Gothic Architecture by Édouard Corroyer

Gothic Architecture by Édouard Corroyer

Author:Édouard Corroyer
Language: eng
Format: mobi, epub
Published: 2017-05-10T00:00:00+00:00


From the earliest centuries of the Christian era communities both male and female had been formed with the object of living together under a religious rule; but it seems evident that the greater number of monasteries owed their fame and wealth, if not their actual origin, to the reputation of their relics. These attracted the multitude. Pilgrimages became so frequent, and pilgrims so numerous, that it was found necessary to build hospices, or night-refuges, in various towns on their routes. A confraternity of the Pilgrims of St. Michael was formed in the beginning of the thirteenth century in Paris, where the confraternity of St. James of Pilgrims had already built its chapel and hospital in the Rue St. Denis, near the city gate.
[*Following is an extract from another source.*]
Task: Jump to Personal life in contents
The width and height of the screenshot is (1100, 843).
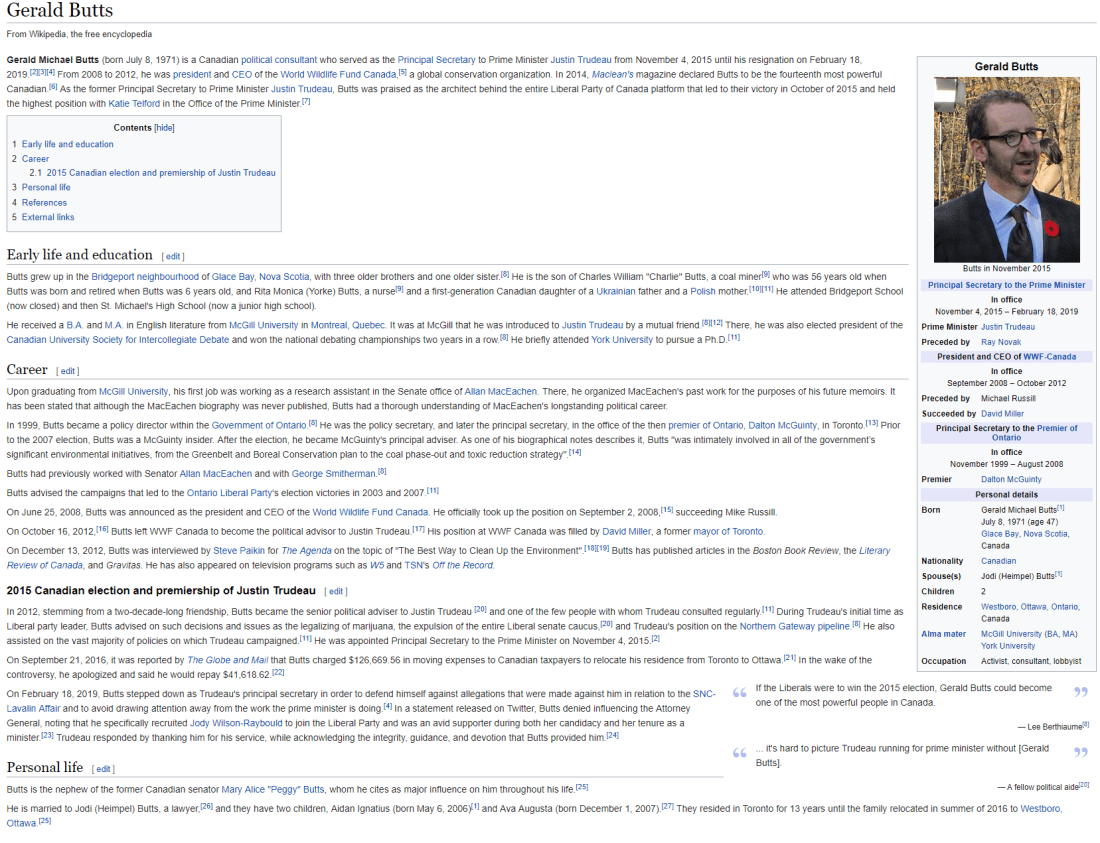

From the seventh to the ninth century important abbeys flourished in nearly all the provinces now comprised in modern France. Later, under the immediate successors of Charlemagne, great monasteries were founded in all the countries which made up his dominions. Charlemagne himself had greatly contributed to the development of religious institutions by his reliance on the bishops, and more especially the monks who represented progress, supported his policy, and enforced his civilising mission. But after his death the study of art and science declined so rapidly that a radical reform became necessary in the tenth century, a reform which seems to have had its birth in the Benedictine Abbey of Cluny, established in Burgundy about the year 930.
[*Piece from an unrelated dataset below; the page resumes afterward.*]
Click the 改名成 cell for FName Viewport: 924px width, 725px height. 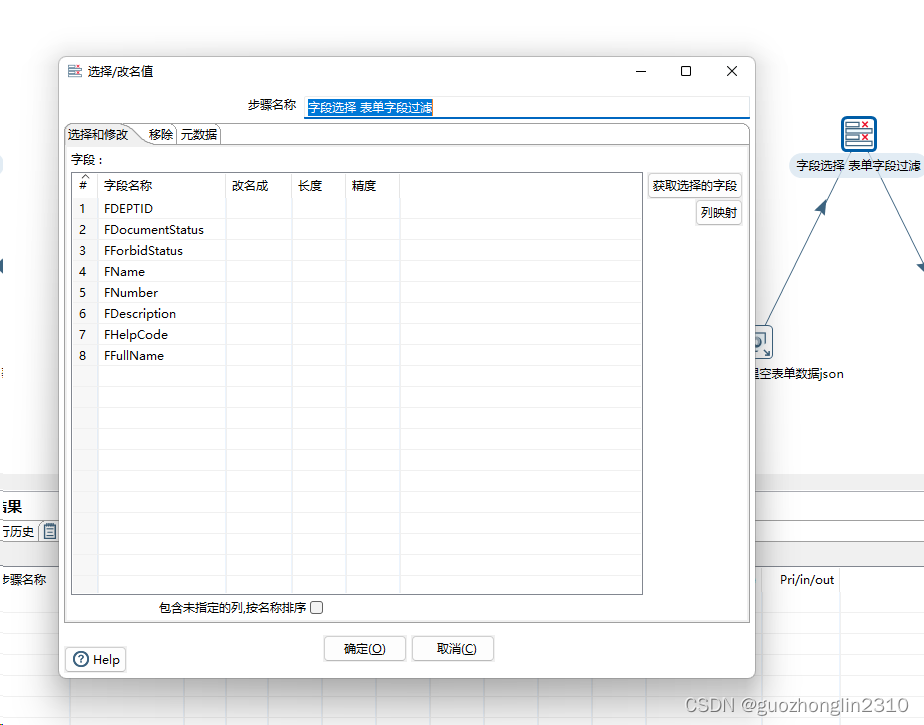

From this hasty sketch of monastic organisation some idea may be gathered of the importance of religious institutions in the eleventh and twelfth centuries, and of the immense services they had rendered the State by diligent and useful toil, among the chief fruits of which must be reckoned the revival of agriculture, and the development of the sciences and arts, more especially architecture.

Monastic architecture exercised a great and decisive influence upon national art by its vast religious buildings, the precursors of our great cathedrals.